### CONSIGNES:
Recopiez à l'identique les lignes des enregistrements situées entre celle qui contient « You are a GUI » et la fin des enregistrements, ces deux bornes comprises. Ne faites figurer aucune image dans votre réponse.

═════ DONNÉES

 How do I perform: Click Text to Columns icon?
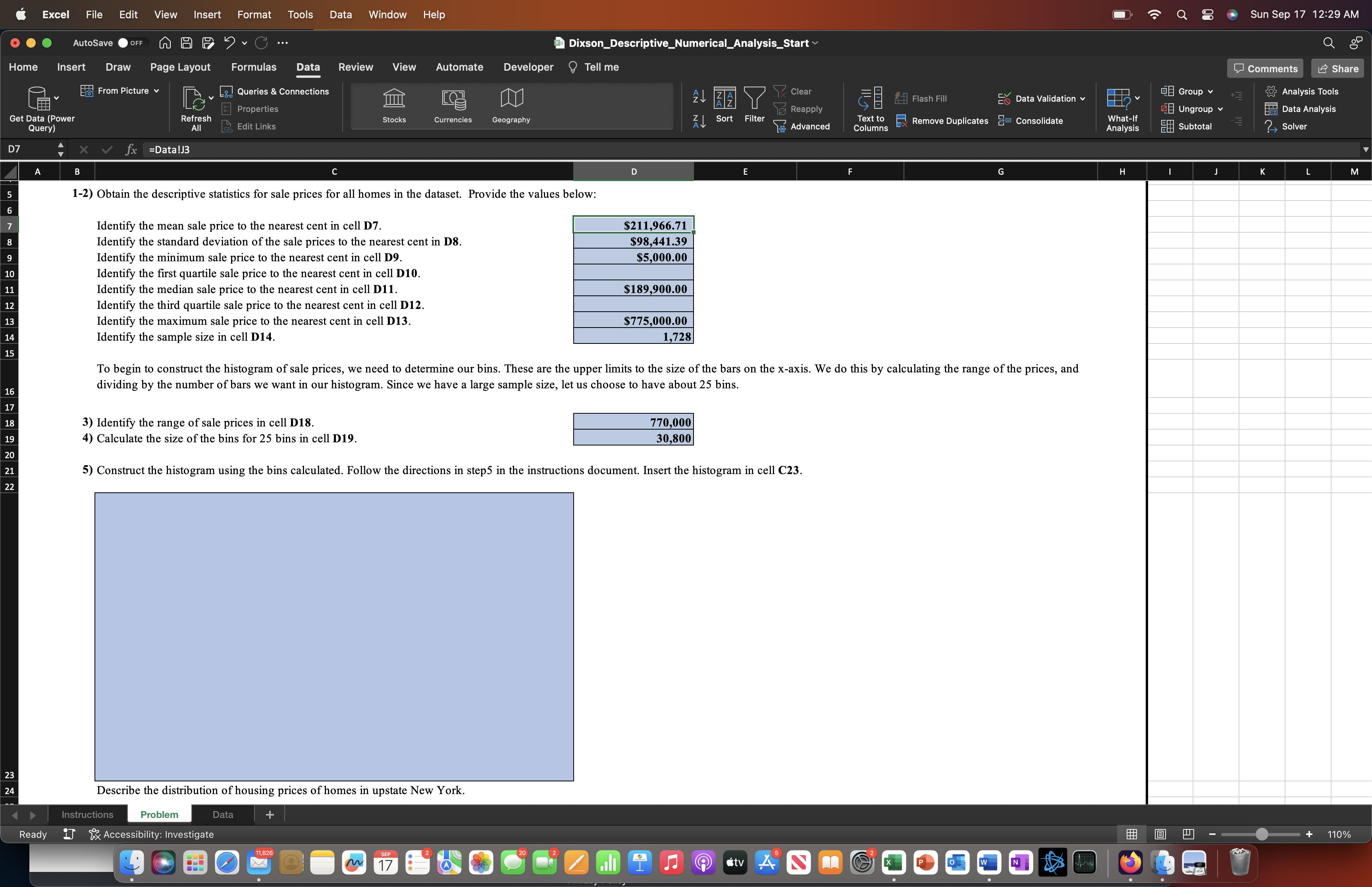(870, 98)
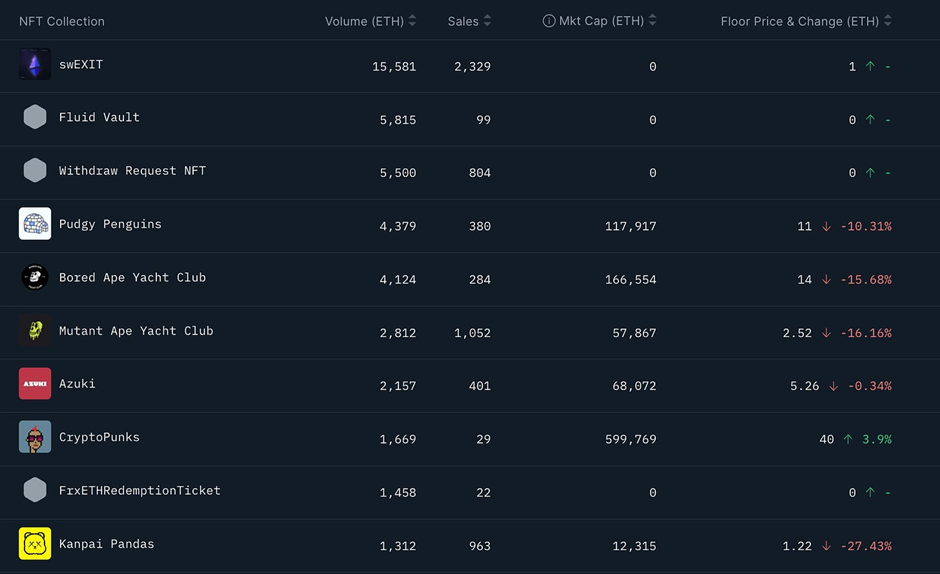The image size is (940, 574).
Task: Click CryptoPunks green 3.9% floor change
Action: [877, 439]
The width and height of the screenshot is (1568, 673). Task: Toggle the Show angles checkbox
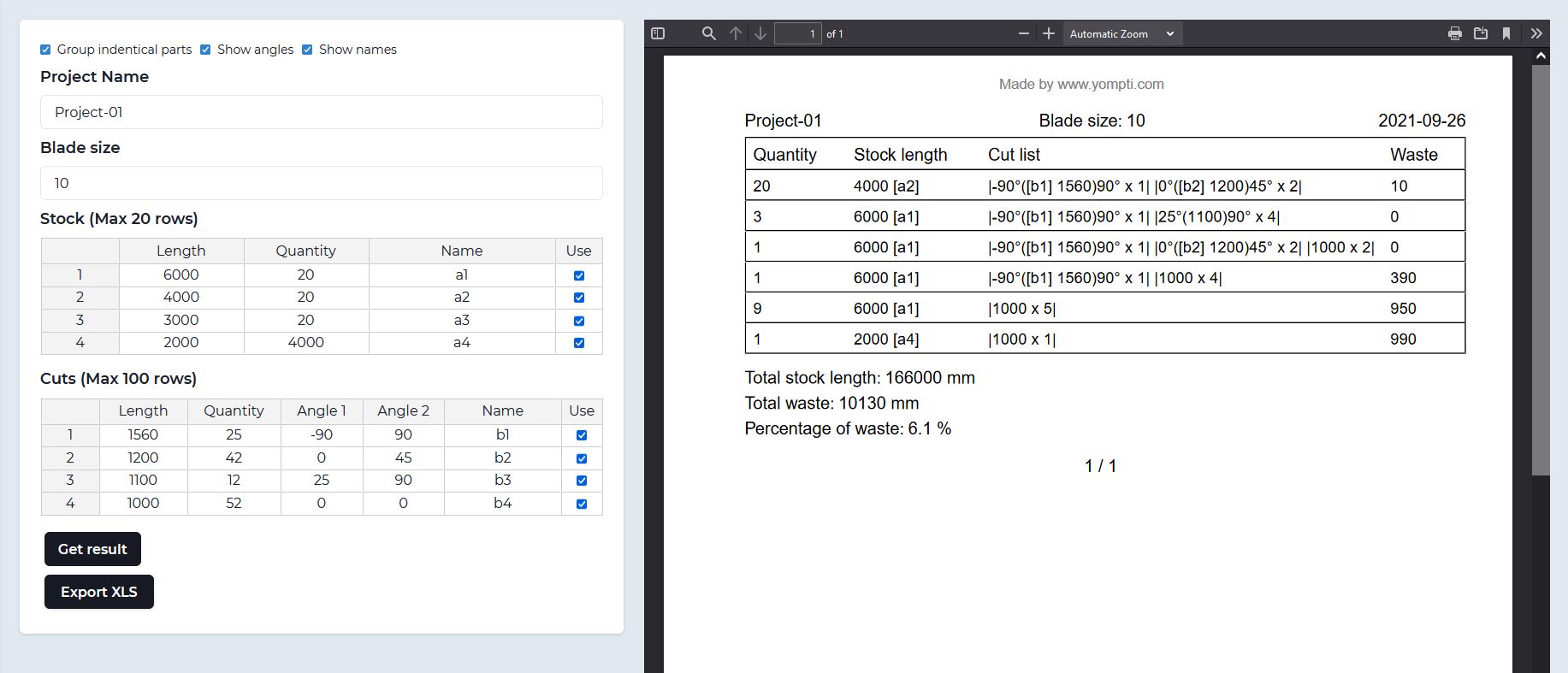pyautogui.click(x=205, y=50)
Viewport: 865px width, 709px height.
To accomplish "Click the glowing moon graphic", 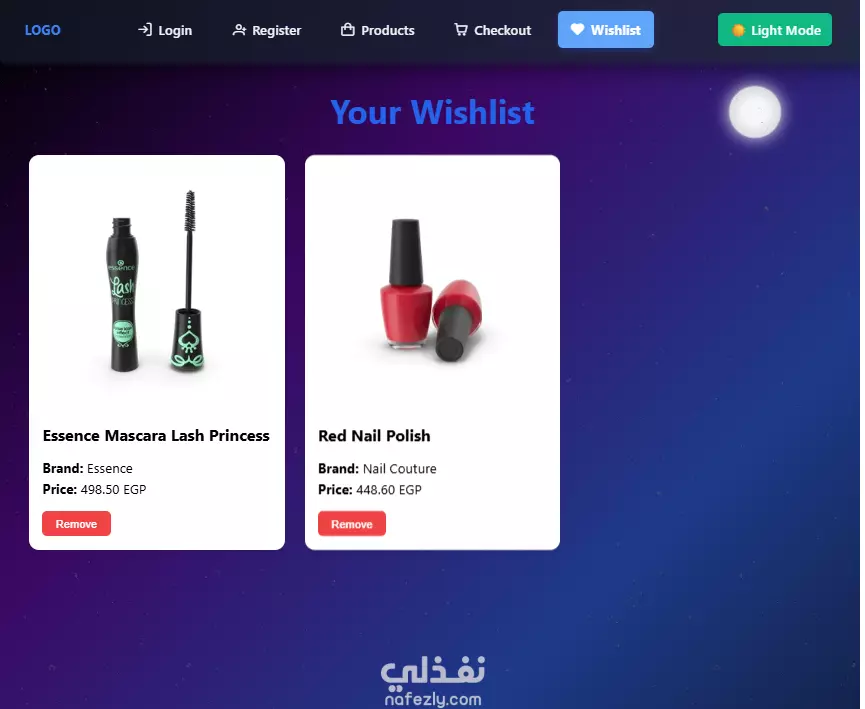I will (x=755, y=112).
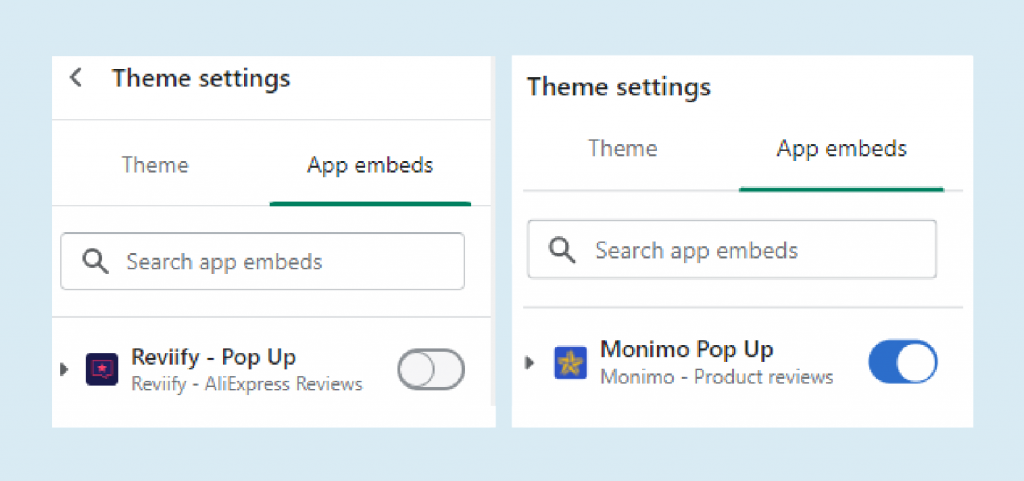The height and width of the screenshot is (481, 1024).
Task: Click the Reviify app icon
Action: tap(102, 369)
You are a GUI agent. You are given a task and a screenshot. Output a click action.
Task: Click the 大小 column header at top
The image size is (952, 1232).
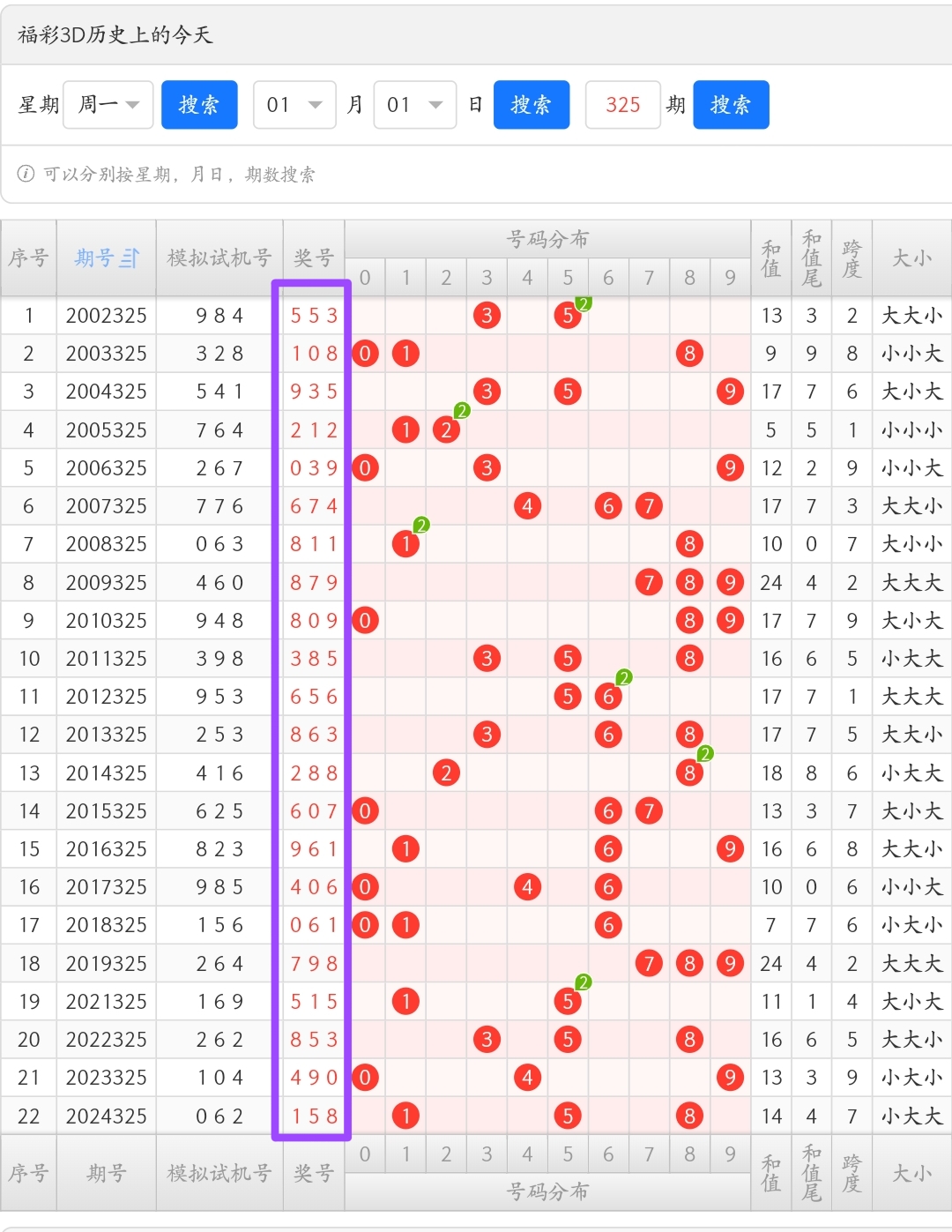911,258
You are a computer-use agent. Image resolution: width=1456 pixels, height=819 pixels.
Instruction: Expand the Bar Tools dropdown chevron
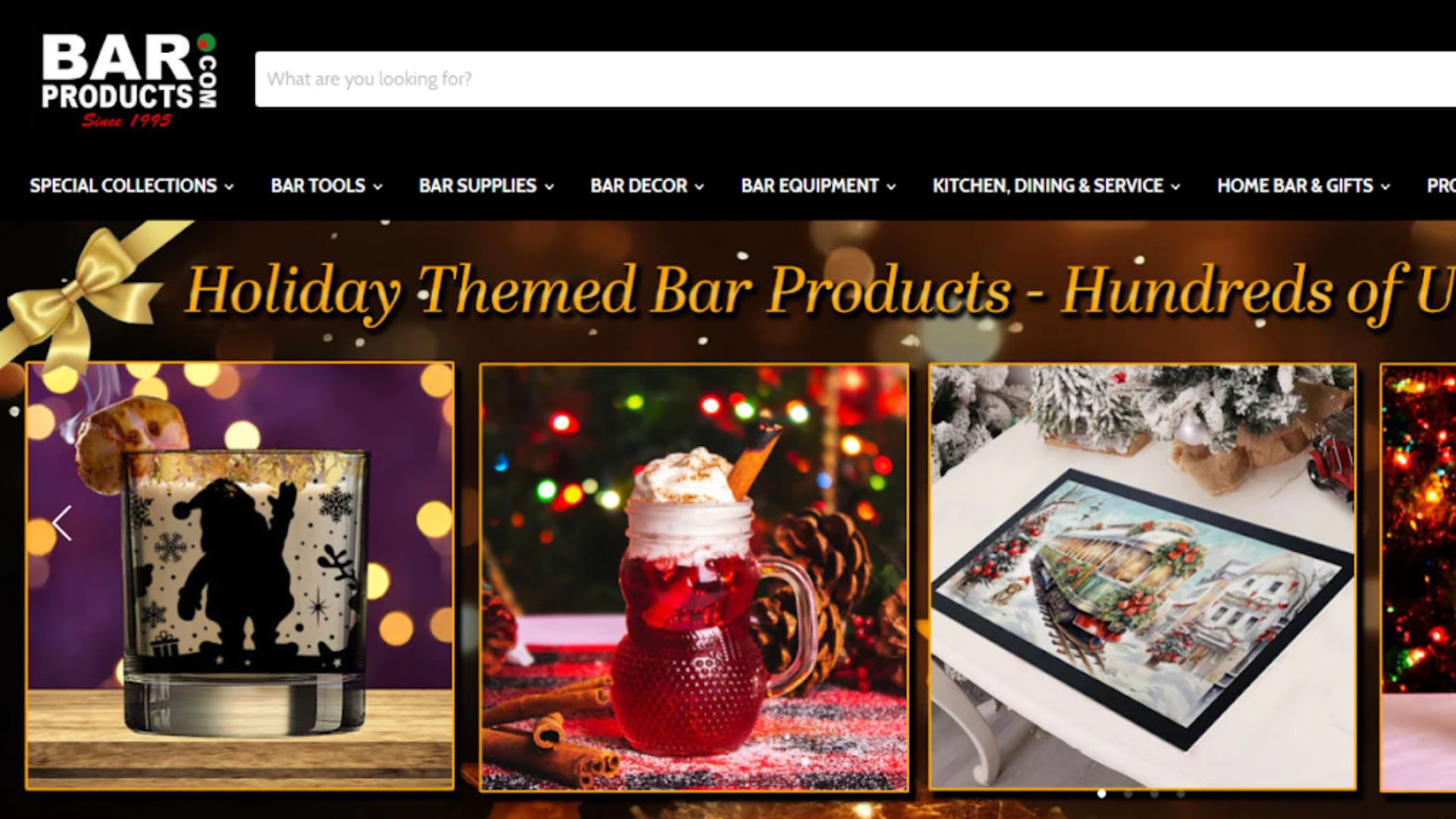click(x=378, y=187)
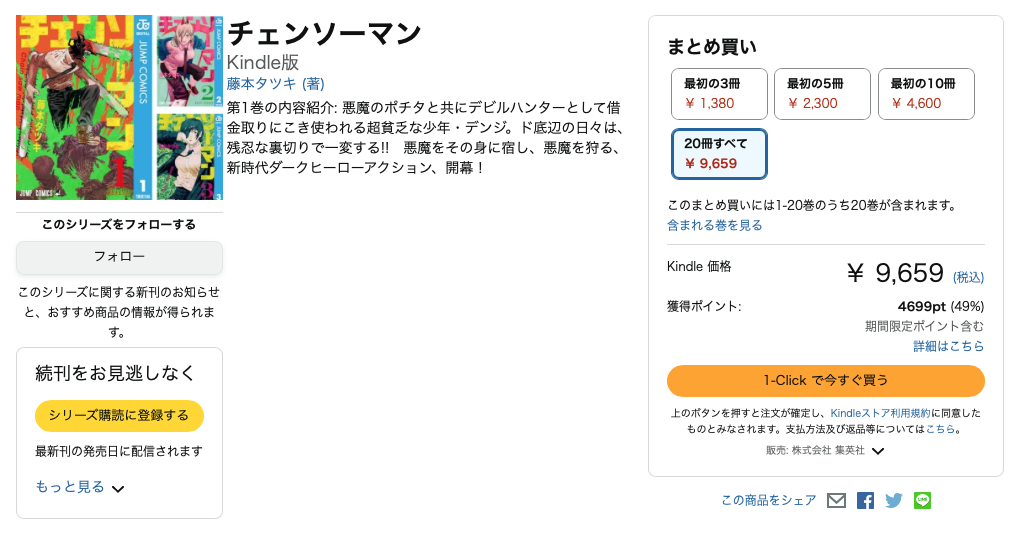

══════════

### PRODUCTION ATTENDUE:
You are a GUI agent. You are given a task and a screenshot. Output a click action.
Task: Click the 大小 column header at top
The image size is (952, 1232).
911,258
You are a computer-use agent. Image resolution: width=1456 pixels, height=819 pixels.
Instruction: Expand the Bar Tools dropdown chevron
click(x=378, y=187)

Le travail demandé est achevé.